Conclusions and Relevance

The DIAS3 score (freely available online) is a simple tool that can help predict the risk of post-CVT epilepsy in individual patients. The model can improve opportunities for personalized medicine and may aid in decision-making regarding antiseizure medication, patient counseling, and facilitation of research on epileptogenesis in CVT.


<DIAS3 calculator>


Key Points

Question  What is the individual risk of developing epilepsy after cerebral venous thrombosis (CVT)?

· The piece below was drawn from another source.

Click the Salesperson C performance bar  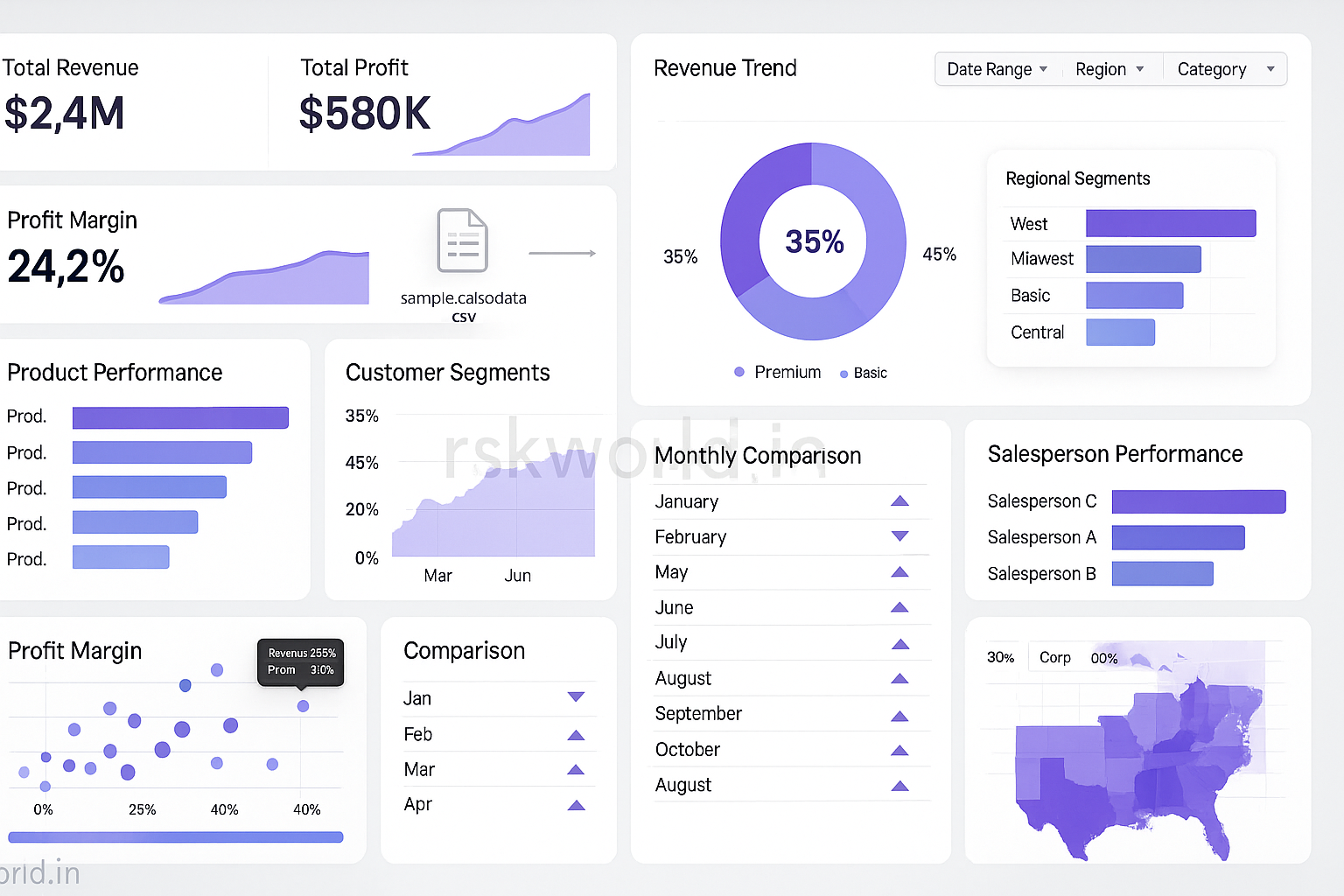(1198, 501)
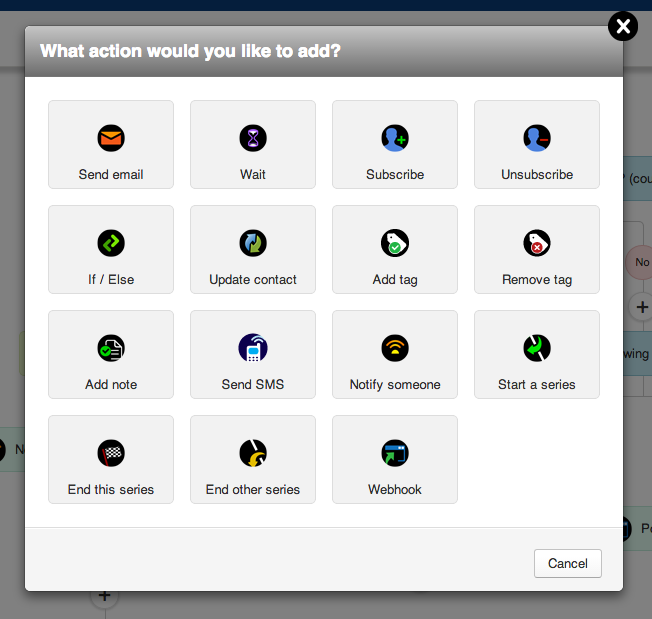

Findings  In this cohort study, the DIAS3 score was developed and externally validated to predict the individual risk of post-CVT epilepsy using 6 readily available variables. The score showed adequate calibration and discrimination in predicting post-CVT epilepsy in 2 independent cohorts.


Meaning  These results demonstrated that the DIAS3 score is a simple tool that can be used to predict post-CVT epilepsy.


요약

소개 : 10명의 환자 중 1명이 뇌 정맥 혈전증(CVT) 진단 후 후기 단계에서 뇌전증이 발생하지만 환자 개개인의 뇌전증 발생 위험도를 예측하는 것은 어렵다. 따라서, 본 연구는 CVT 이후 발작 발생 위험을 추정하기 위한 예후 점수를 개발하는 것을 목적으로 한다.


방법 : 1994년부터 2022년까지 등록된 환자들을 대상으로 하는 후향적 및 전향적 관찰적 코호트 연구이다. DIAS3 score의 변수로는 1) 감압 두개골 절제술 여부 (Decompressive hemicraniectomy) 2) 뇌내 출혈 여부 (intracerebral hemorrhage at presentation) 3) 나이 4) 급성기 발작 여부 (seizure in acute phase) 5) 급성기 뇌전증 지속상태 여부 (status epilepticus in acute phase) 6) 경막밑혈종 여부 (subdural hematoma)가 사용된다.


결과 : 내부 및 외부 검증 결과, DIAS3점수는 예측인자 개발을 위한 파생 코호트(derivation cohort)과 두 개의 독립적 검증 코호트(validation cohort)에서 모두 적절한 구별 능력을 보였다. 또한, 예측된 위험과 관찰된 위험 간의 일치도 적절했다.


결론 및 의의 : 뇌 정맥 혈전증(CVT) 이후 뇌전증 발생에 대한 각 환자의 개별적인 위험도는 DIAS3 점수를 통해 평가할 수 있다. 이 점수는 CVT 이후 뇌전증 발생 가능성을 예측하는 데 좋은 정확성과 변별력을 갖는다. 따라서 DIAS3 점수는 임상에서 환자의 뇌 정맥 혈전증 이후 뇌전증(post-CVT epilepsy)의 위험도를 더 정확하게 평가하고 개인 맞춤형 치료 결정을 내리는 데 도움을 줄 수 있으며, 나아가 항간질 약물의 결정, 환자 상담, 그리고 CVT에서의 간질 발생 연구 촉진에 기여할 수 있다.